Text and item location entries:
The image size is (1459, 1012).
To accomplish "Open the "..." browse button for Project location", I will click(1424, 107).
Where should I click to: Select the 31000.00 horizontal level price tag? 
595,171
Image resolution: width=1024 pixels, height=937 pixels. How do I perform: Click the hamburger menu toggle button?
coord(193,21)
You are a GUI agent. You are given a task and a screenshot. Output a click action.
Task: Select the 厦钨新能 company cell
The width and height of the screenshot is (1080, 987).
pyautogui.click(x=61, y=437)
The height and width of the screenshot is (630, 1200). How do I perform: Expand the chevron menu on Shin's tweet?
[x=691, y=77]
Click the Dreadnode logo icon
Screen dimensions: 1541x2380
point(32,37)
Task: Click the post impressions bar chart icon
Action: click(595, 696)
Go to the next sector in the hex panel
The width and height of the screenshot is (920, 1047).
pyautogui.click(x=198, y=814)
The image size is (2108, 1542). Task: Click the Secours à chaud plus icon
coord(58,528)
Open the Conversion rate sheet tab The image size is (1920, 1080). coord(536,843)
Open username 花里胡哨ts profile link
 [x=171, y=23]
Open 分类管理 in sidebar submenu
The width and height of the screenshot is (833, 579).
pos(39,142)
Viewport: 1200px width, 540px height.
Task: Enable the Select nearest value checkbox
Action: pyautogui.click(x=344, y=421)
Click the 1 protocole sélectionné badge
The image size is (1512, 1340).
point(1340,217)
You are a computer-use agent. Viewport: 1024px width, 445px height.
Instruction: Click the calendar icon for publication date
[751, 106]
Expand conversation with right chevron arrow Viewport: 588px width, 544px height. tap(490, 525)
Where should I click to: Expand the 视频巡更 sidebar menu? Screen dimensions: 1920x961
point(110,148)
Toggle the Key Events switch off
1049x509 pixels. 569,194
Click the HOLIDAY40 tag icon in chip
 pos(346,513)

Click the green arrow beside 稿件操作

- **THE EXERCISE**:
Rewrite all of the material above as a numbered list, one line per item, and leave out any blank lines.

- **ANSWER FOR THE TASK**:
1. The image size is (1459, 1012).
2. To accomplish "Open the "..." browse button for Project location", I will click(1424, 107).
3. Where should I click to: Select the 31000.00 horizontal level price tag? 
4. 595,171
5. Image resolution: width=1024 pixels, height=937 pixels. How do I perform: Click the hamburger menu toggle button?
6. coord(193,21)
7. You are a GUI agent. You are given a task and a screenshot. Output a click action.
8. Task: Select the 厦钨新能 company cell
9. The width and height of the screenshot is (1080, 987).
10. pyautogui.click(x=61, y=437)
11. The height and width of the screenshot is (630, 1200). How do I perform: Expand the chevron menu on Shin's tweet?
12. [x=691, y=77]
13. Click the Dreadnode logo icon
14. Screen dimensions: 1541x2380
15. point(32,37)
16. Task: Click the post impressions bar chart icon
17. Action: click(595, 696)
18. Go to the next sector in the hex panel
19. The width and height of the screenshot is (920, 1047).
20. pyautogui.click(x=198, y=814)
21. The image size is (2108, 1542). Task: Click the Secours à chaud plus icon
22. coord(58,528)
23. Open the Conversion rate sheet tab The image size is (1920, 1080). coord(536,843)
24. Open username 花里胡哨ts profile link
25.  [x=171, y=23]
26. Open 分类管理 in sidebar submenu
27. The width and height of the screenshot is (833, 579).
28. pos(39,142)
29. Viewport: 1200px width, 540px height.
30. Task: Enable the Select nearest value checkbox
31. Action: pyautogui.click(x=344, y=421)
32. Click the 1 protocole sélectionné badge
33. The image size is (1512, 1340).
34. point(1340,217)
35. You are a computer-use agent. Viewport: 1024px width, 445px height.
36. Instruction: Click the calendar icon for publication date
37. [751, 106]
38. Expand conversation with right chevron arrow Viewport: 588px width, 544px height. tap(490, 525)
39. Where should I click to: Expand the 视频巡更 sidebar menu? Screen dimensions: 1920x961
40. point(110,148)
41. Toggle the Key Events switch off
42. 1049x509 pixels. 569,194
43. Click the HOLIDAY40 tag icon in chip
44.  pos(346,513)
45. Click the green arrow beside 稿件操作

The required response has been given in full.